Once we were in our groups and found a kata, we needed to look at the requirements and question them. As we reviewed requirements, we also made note of the quality attributes. It’s interesting to see all the quality attributes we identify, especially as we all came from different background and different experiences.

After we identified the quality attributes, then we prioritized our quality attributes. With this group, I don’t think we stressed Security enough. Between compliance, recently added security (which could be something reliable or something roll-your-own and shady or somewhere in between), and a competitor’s data breach, we saw a hot bed of security issues. These were how we ranked our quality attributes:

Ranked quality attributes - Security took the top 3 spots due to FERPA, recently added security, and a competitor's data breach. Usability, scalability, concurrency, reliability, deployability, and resilience are also in the top ranks quality attributes.

Identifying Fitness Functions

After ranking the quality attributes, Nate introduced fitness functions. Fitness functions in software architecture are criteria used to evaluate the suitability of a software system or architecture to meet specific quality attributes. Fitness functions help ensure that the system behaves as expected under various conditions and that it meets the desired standards.

Fitness functions act as measurable objectives or constraints that guide developers and architects throughout the software development process. They serve as benchmarks against which the system’s performance and behavior can be assessed.

These are seen as “to-do lists” for developers from architects. This allows architects to set the goals of the system, possibly with some automation to help ensure that the guidance is followed. Fitness tests could be implemented through practices such as automated tests, monitoring and metrics, code analysis, and including these in CI/CD. Some of these tests may be able to be automated through something like ArchUnit (Java) or ArchUnitNet (C#).

For our team, we had to identify potential fitness functions. For our guidance, we had recommendations both in the software level and at the network level, recommending firewall configurations, multi-factor authentication, Sonar for code analysis, looking at usability tests, and adding accessibility checks in our CI/CD pipelines.

Architectural Decisions

In the last part of the workshop, we needed to consider some of the solutions for our kata. As we talked through potential solutions, we also walked through which of those would work well and which would not.

Nate introduced the concept of Architectural Decision Records (ADRs) at the end. As soon as he mentioned documentation, the room cleared out a bunch. With ADRs, we can make our documents as rich or as lightweight as needed by the organization. However, these are some things you will want to capture:

  • Title
  • Status: such as Proposed, Accepted, Deprecated, and Obsoleted
  • Problem Definition
  • Options to Consider
  • Pros and Cons of each Option
  • What options were eliminated? Why were they eliminated?
  • What option was chosen?
  • What are any expected consequences or outcomes from this decision?

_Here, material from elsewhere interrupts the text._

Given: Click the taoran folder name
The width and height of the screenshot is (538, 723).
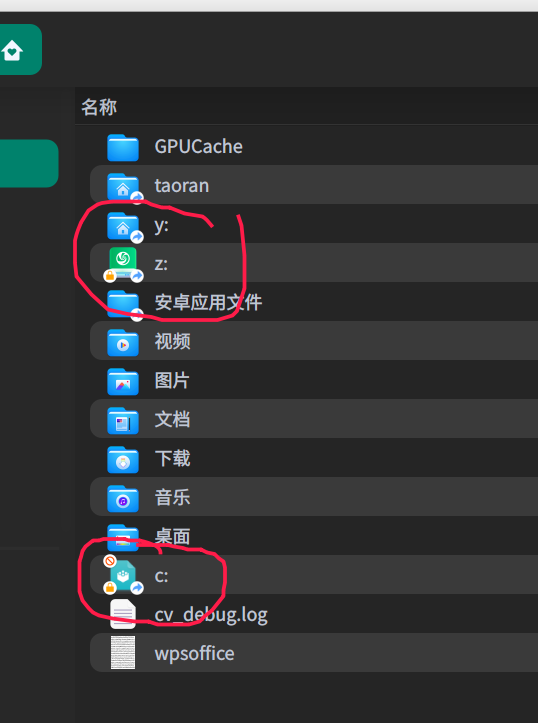Looking at the screenshot, I should pos(182,186).
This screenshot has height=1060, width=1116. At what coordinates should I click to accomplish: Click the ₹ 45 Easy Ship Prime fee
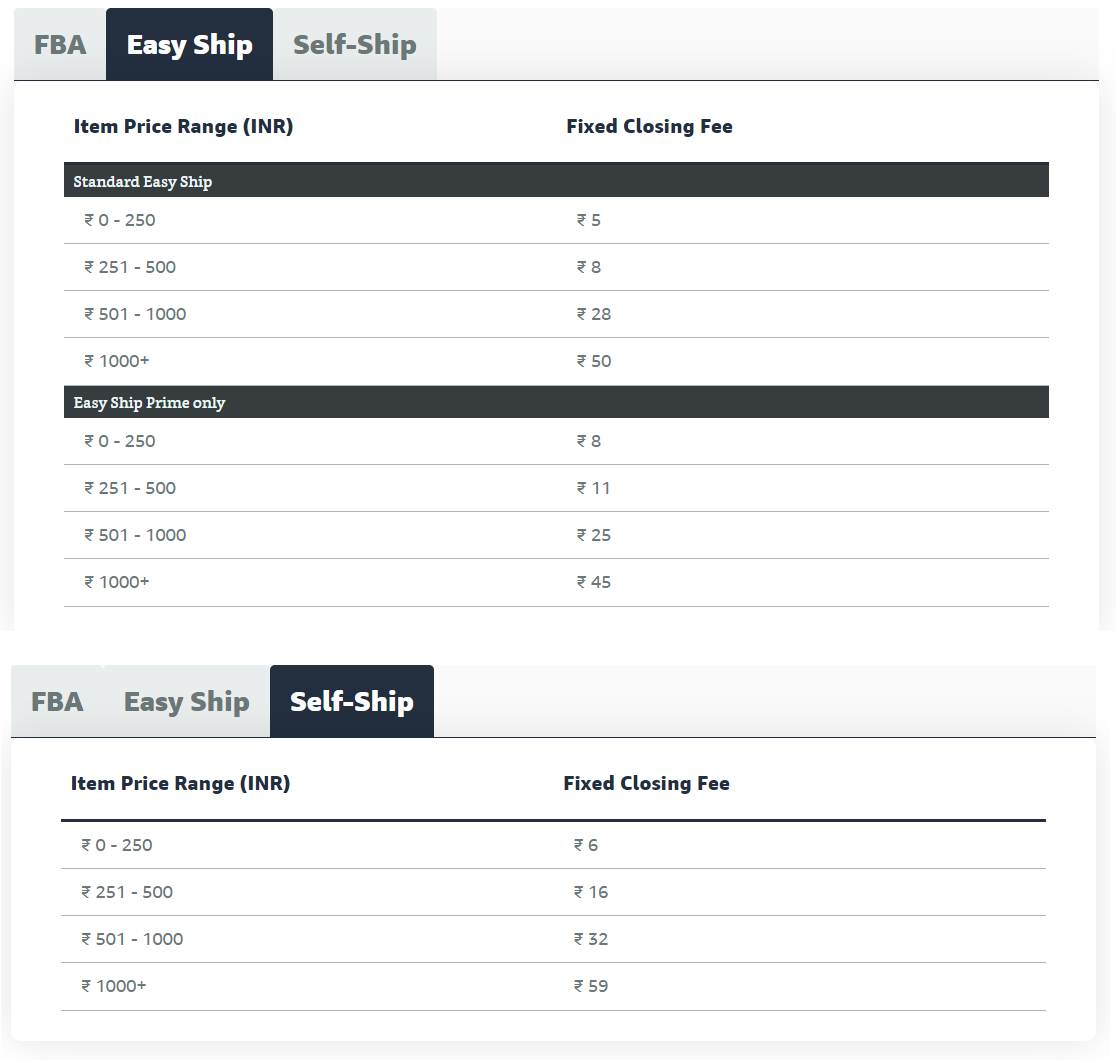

The key is that you want to capture these in context. Future you does not have the context of the chaos around current you’s decision, so if you need to document for anyone, document for future you!

Conclusion

Throughout this workshop, it was great to think like an architect. It was great to be reminded of all the things that happen up front ahead of the coding. Too often, we want to jump into code to help get to our solutions, when in reality, you aren’t going to need it. Start with conversations and assessing the situation from a high level standpoint. Question the scenario. Come up with as many solutions as you can - even if they sound totally absurd. Eliminate the obviously not right ones, and then work on finding one solution that works. Rather than waiting until the end - work on the ADR while talking through these decisions.

If you want to be a better architect, sharpen your skills with an architecture kata today!